I use to call it, when we had Thanksgiving senior citizens’ meals up at the school, “The gathering of the lost tribe of Cliffside”. So I can use that phrase here, I guess now, for you folks who love Cliffside, grew up here, lived here, or just have read about it on the Web site, and thought you would come see what was going on, what’s all this Cliffside stuff. But we are fortunate to have Anne and Brenda Beatty here tonight to talk about their dad. And I thought about this too: we advertised Mr. Beatty but you can’t say Mr. Beatty without Mrs. Beatty. They were a team, and just the type couple that you think of both of them when you think of one. They taught together, he was a principal and she was a teacher. They were very successful in what they did.
When I graduated from college in 1966, Mr. Beatty hired me to teach seventh grade in Cliffside School. And my brother-in-law Ben Humphries is back here somewhere. And, Ben, I mentioned you, and he said, “Sign this contract right now. How did you know Ben?” But Ben is a history person and Mr. Beatty was a history person, and they hit it off. If you liked history, he was someone you had to talk to and spend a lot of time doing it.

Anyway, I taught seventh and eighth grade. Then I had a sabbatical year, got my Masters Degree and was fortunate enough that when Mr. Beatty retired in 1969, I was named principal of Cliffside School. But while I was a teacher at Cliffside, we had ten teachers.
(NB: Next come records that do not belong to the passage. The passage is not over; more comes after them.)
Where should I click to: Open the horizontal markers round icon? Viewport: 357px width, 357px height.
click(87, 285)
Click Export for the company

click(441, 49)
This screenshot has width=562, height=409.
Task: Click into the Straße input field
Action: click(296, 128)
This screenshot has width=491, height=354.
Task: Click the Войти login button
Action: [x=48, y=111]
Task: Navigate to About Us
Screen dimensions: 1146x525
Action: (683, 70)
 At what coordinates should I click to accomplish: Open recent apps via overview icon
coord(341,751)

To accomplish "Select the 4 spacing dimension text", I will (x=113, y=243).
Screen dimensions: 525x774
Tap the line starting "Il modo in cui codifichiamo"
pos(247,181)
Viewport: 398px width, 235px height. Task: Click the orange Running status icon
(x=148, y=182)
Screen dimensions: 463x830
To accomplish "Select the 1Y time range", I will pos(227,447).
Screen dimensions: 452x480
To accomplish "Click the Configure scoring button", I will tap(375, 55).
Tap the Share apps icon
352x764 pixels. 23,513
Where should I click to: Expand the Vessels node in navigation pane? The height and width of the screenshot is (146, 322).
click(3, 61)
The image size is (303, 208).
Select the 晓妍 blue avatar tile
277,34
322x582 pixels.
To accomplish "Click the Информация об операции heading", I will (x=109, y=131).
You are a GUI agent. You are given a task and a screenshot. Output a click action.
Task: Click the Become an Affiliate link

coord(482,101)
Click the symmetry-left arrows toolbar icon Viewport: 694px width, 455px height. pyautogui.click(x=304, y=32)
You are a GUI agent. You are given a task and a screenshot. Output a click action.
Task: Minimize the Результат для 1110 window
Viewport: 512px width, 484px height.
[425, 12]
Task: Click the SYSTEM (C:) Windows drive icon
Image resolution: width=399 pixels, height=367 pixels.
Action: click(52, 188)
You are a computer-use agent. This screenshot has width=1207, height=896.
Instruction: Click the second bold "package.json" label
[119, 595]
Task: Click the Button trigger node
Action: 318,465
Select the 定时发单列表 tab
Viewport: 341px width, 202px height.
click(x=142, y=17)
And had a big building. You know that’s a big building up there. We had ten teachers, so you know we had a lot of vacant room. We had one room that was just the mimeograph room, the duplicator, the purple monster. And that purple monster had fluid that you put in. It was in a gallon metal can. These young ladies over here can probably tell you Mr. Beatty did not want you to waste anything. So he kept that duplicating fluid locked up. And I was just a young whipper snapper and didn’t have any more sense. Now Katherine Smart, his next door neighbor, she would put me up to it and I didn’t think anything about it. “We are out of duplicating fluid, go down to Mr. Beatty and get us a gallon”. So I would prance right down to the office and ask him for duplicating fluid. The first time, he looked at me a little funny and thought “What is this young guy doing?” But he got the fluid anyway. About four gallons later, a few days later, I found out that they had been afraid to go in and ask him. Mrs. Smart was his next door neighbor. She’d take him cakes and stuff. So they had put me up to doing things like that, Mrs. Smart and Mrs. Tinkler, Mrs. Green, different ones.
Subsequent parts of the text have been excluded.